Figure 1. Left panel shows the used drone with coloured actuating surfaces and relations between airspeed $\boldsymbol {V}$, wind $\boldsymbol {w}$ and drone $\boldsymbol {v}$ velocities through the angle of attack $\alpha$ and side-slip angle $\beta$; right panel shows the modelled moments $M_{xyz}$, thrust force $F_T$ and aerodynamic forces $F_{xyz}$ acting on the drone as a function of respective model coefficients $C_M$, $C_F$, control surface deviations $\delta$, dynamic air-pressure $\bar q$, air-density $\rho$, rotation speed $n$ of propeller with diameter $D$ as well as the advanced ratio $J$ defined in the text together with physical drone parameters $S$, $b$, $\bar c$ and non-dimensional angular rate $\tilde \omega$

In contrast, the platform-dependant geometric parameters such as wing span $b$, mass $m$ and moments of inertia $\boldsymbol {I}^b$ are excluded from $\boldsymbol {x}_p$ since they appear as scaling factors in the model and can be determined with much lower uncertainty a priori as compared to aerodynamic coefficients.

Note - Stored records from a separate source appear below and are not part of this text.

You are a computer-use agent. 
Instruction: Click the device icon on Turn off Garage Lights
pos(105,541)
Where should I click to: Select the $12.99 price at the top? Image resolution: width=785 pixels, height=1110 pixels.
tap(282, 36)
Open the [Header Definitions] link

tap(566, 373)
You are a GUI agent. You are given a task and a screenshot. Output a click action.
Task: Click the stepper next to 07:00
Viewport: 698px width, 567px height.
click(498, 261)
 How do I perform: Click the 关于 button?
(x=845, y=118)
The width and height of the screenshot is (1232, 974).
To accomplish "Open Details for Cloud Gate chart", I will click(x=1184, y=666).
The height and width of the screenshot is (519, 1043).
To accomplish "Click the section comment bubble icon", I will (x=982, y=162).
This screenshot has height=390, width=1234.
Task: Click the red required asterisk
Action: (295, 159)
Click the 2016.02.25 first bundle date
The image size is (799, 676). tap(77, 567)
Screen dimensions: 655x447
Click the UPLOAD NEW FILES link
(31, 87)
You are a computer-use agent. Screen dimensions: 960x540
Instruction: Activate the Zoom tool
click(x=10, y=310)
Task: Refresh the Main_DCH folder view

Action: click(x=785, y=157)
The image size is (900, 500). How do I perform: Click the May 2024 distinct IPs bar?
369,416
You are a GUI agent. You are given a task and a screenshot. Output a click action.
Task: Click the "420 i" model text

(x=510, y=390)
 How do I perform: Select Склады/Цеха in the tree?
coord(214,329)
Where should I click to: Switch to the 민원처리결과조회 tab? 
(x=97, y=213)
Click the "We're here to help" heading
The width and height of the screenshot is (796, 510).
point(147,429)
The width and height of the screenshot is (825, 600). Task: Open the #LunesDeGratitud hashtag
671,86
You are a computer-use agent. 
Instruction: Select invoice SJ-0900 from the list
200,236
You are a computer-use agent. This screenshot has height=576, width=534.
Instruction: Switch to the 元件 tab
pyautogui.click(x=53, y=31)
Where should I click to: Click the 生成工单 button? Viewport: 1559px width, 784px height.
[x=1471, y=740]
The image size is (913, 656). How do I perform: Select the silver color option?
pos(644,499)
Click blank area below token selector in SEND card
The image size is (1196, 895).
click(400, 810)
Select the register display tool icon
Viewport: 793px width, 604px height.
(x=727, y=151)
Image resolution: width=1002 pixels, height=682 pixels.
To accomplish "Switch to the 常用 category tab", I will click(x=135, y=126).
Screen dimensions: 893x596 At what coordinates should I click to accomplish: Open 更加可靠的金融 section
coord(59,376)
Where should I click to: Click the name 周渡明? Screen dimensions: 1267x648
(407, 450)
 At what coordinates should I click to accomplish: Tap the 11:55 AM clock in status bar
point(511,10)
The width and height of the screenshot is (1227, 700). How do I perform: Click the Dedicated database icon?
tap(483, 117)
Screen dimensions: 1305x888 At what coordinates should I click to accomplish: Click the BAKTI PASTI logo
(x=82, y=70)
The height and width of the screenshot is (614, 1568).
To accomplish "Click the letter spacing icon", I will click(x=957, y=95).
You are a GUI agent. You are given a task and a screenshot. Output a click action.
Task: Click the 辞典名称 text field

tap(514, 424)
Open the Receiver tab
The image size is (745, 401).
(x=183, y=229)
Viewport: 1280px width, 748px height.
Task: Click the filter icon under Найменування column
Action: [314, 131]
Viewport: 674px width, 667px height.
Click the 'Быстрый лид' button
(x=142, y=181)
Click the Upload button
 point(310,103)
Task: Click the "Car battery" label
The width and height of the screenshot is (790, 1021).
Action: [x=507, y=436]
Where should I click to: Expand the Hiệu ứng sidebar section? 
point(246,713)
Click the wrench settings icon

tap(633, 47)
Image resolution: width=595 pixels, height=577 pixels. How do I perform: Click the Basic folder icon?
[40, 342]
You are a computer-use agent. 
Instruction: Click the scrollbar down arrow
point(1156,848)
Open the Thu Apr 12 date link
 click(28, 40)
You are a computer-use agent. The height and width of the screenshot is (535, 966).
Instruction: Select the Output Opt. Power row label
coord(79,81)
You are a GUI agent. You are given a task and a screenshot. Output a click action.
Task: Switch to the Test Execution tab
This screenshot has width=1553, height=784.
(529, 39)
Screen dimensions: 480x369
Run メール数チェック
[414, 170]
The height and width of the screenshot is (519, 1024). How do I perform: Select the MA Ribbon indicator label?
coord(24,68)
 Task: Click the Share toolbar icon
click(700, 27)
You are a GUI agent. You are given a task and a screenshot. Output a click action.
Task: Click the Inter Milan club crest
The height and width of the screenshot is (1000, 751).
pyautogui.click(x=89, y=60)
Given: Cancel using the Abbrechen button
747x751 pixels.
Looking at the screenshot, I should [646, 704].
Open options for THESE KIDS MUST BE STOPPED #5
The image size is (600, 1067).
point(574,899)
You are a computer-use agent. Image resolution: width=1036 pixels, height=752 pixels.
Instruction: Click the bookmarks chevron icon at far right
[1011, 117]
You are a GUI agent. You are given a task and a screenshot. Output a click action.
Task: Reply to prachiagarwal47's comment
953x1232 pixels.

Moreover, they are correlated with the aerodynamic coefficients which are already included in $\boldsymbol {x}_p$ (Khaghani and Skaloud, Reference Khaghani and Skaloud2018).

2.2 Model reduction

As previously mentioned, the corrections $\boldsymbol {x}_p$ to aerodynamic coefficients (VDM parameters) are (possibly highly) correlated through the polynomial form of the dynamic model (Equations (4) and (5)). First, such correlations should be considered during filter initialisation with confidence prior to enabling them to be tuned if required. Second, there is a need to combine sets of highly correlated states to reduce the system to a size that is feasible for micro-controller implementation, as was suggested by Laupré and Skaloud (Reference Laupré and Skaloud2020) but not explored so far. Rather than using very well-known approaches of state reduction via sub-optimal filtering (Gelb, Reference Gelb1974), we suggest lumping some correlated parameters for the estimation but using the full model for their application via the re-projected and previously determined correlations. The goal is thus to maintain as much of the system accuracy as possible, yet optimise the system for real-time implementation by suppressing some states, thereby reducing the computational requirements to update the state vector (the number of multiplications increases with the cube of state-vector size). The candidate pairs of coefficients for a possible reduction are identified by analysing the evolution of the covariance matrix $P$ in time. If the correlation between two states is high and does not vary temporally, the updated values are expected to change in a similar way when refined during the state estimation. Linear regressions can be formulated to express one coefficient as a function of the other as

(9)$$C_j = s_{ij} * C_i + o_{ij}$$

where the coefficient $C_j$ is expressed as a scale $s_{ij}$ function of $C_i$ plus an offset $o_{ij}$. The aerodynamic equations can be modified accordingly, reducing the total VDM parameters in the augmented state $\boldsymbol {x}_p$ by the number of candidates found. The choice of the aerodynamic coefficients to be paired and their linear expressions are given in Section 6.2. The influence of the new aerodynamic model on the VDM navigation performance in nominal flight conditions and under GNSS outage are explored in Section 6.6.

3. Numerical conditioning

3.1 General

The concept of constraining state-space estimators by computer is not new (Gelb, Reference Gelb1974), and for the case of inertial navigation, well analysed (Grewal et al., Reference Grewal, Weill and Andrews2007). Although the general remedies are known (Grewal and Andrews, Reference Grewal and Andrews1993), the potential numerical weaknesses particular to the implementation of VDM-based navigation should be first identified, before deciding on the necessity as well as a strategy for their mitigation. We first recall two types of problems leading to numerical instabilities: (a) ill-conditioning due to large magnitudinal differences in state values (round-off error) and (b) asymmetry of the state covariance matrix $P$. While the symmetry can be forced using a simple yet redundant operation as $P = (P + P^T)/{2}$, round-off errors are complex to avoid and correct as they occur during mathematical operations with limited precision.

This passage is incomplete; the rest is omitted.